There are aspects of this idea that are nice. I would have loved to spend more time with my daughter, I would like to have more than a few hours a day with her. My parents have been married for 42 years. They raised my sister and I in a fairly traditional manner. Even though my mother worked and my father was forced into early retirement, they maintained the 1950's gender roles that Mrs. Venker is so fond of. My mother, sister and I did all the domestic tasks that kept the house clean and taken care of. My father did the supplemental tasks when mom was at work and everything that a man would do to maintain our home and land. My sister and I were taught the same things, passed on the same values. Consequently, she is a stay at home mom to three great children and I am a working mother and divorcee, on a new relationship path.
I don't know what kind of gilded cage she has lived in during her life, but it strikes me odd that a woman with such conservative ideas would bother with a college education and all the writing fame when she has young children at home. If the idea of a working mother is so bad, why did she do it? She strikes me as someone who lives in an affluent bubble who has never had to actually work for anything in her life. She comes across as someone who has never had to work to get by or to take care of her husband or family. I find it insulting that she would look condescendingly on those of us who have taken this road out of true necessity. Not every woman is blessed with a man with a career and the perfect bank account. She compares today's lifestyle with that of the 1970's. She made mention that the homes then were much smaller, that children didn't have access to the gadgets and entertainment items they have today.

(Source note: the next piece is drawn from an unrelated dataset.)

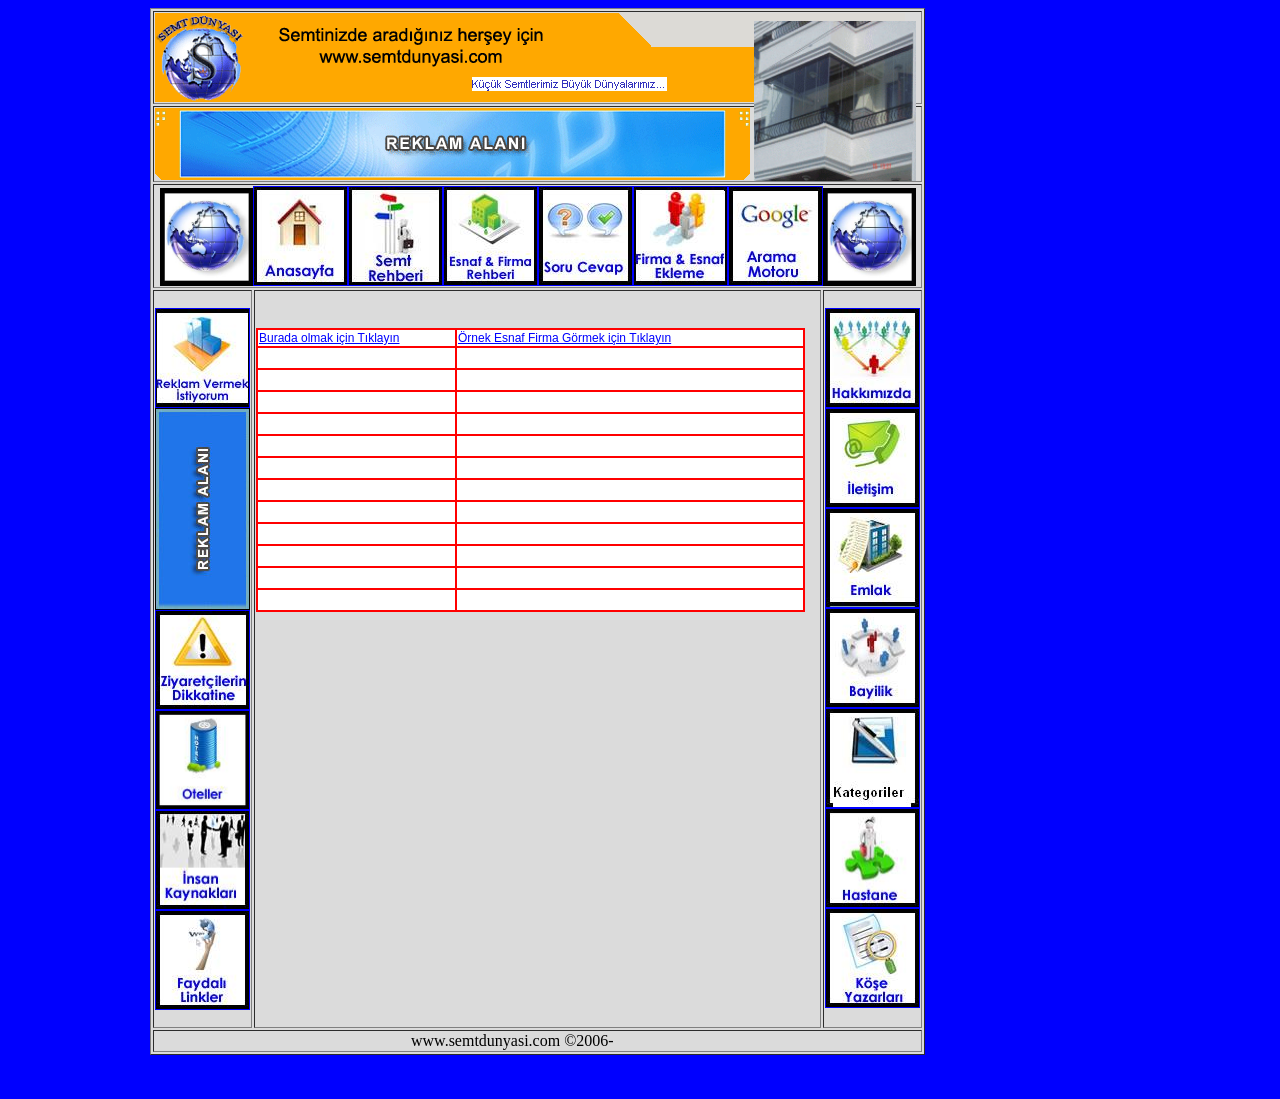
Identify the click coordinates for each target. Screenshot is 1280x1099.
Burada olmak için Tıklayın (329, 338)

Now, I can't speak for other women in the US, but I can say this for my own situation, there was not a choice when I went to work. We tried for the first year or so to have a one income household, it did not work. When I became pregnant, it wasn't planned, it was failed birth control. We didn't have gadgets or high class anything. We lived in apartments and rent houses, we shared one vehicle for years. We arranged our work schedules so that someone was home with the baby to save on daycare costs. Even my current relationship isn't so nicely padded that I might quit my job and stay home and play June Cleaver. We do own our home, we each have a nice vehicle and some fun things to make time pass. Do we have a huge home on a prime plot? No. We live in a nice, older home in an older neighborhood. Do we drive new, economical cars? No. We drive older, utilitarian vehicles that do what we need. Do I buy every latest toy and gadget for myself or my child? No. She has one game system that was given to her years ago and I have one used laptop and one that is a year old now. Our television is about 10 years old.
Mrs. Venker's ideas, as nice as they may be, are not fit for every woman. If she is truly so educated, she would realize that sometimes the notion of feminism isn't a chosen one. Sometimes it's a necessity. I am grateful that I was raised to believe that I could do and be anything. If I had never been told that who knows where I'd have ended up. I am proud of what I've accomplished and how hard I work. I am happily unmarried, living in a working home with a man who does not try to rule me or hold me under his thumb. I do not believe either sex is superior to the other. I believe we are equal. Without one you cannot have the other.
I believe Mrs. Venker to be a very blind, closed-minded woman who has been sheltered from the real working world. All she knows are the two extremes: either the single mother, or the perfect wife. I find her life and her work to be in direct opposition with her message. Why does a stay at home mom need a college degree? Where there are aspects of her message that I understand, I do not agree with the view. It's unrealistic and rather insulting to those of us who are holding up our end, doing the best we can with what we've been given. It's nice pipe dream to believe that anyone can plan their life and it actually go as planned.
Good luck with that Mrs. Venker, sounds like you've got us nontraditional broads all figured out.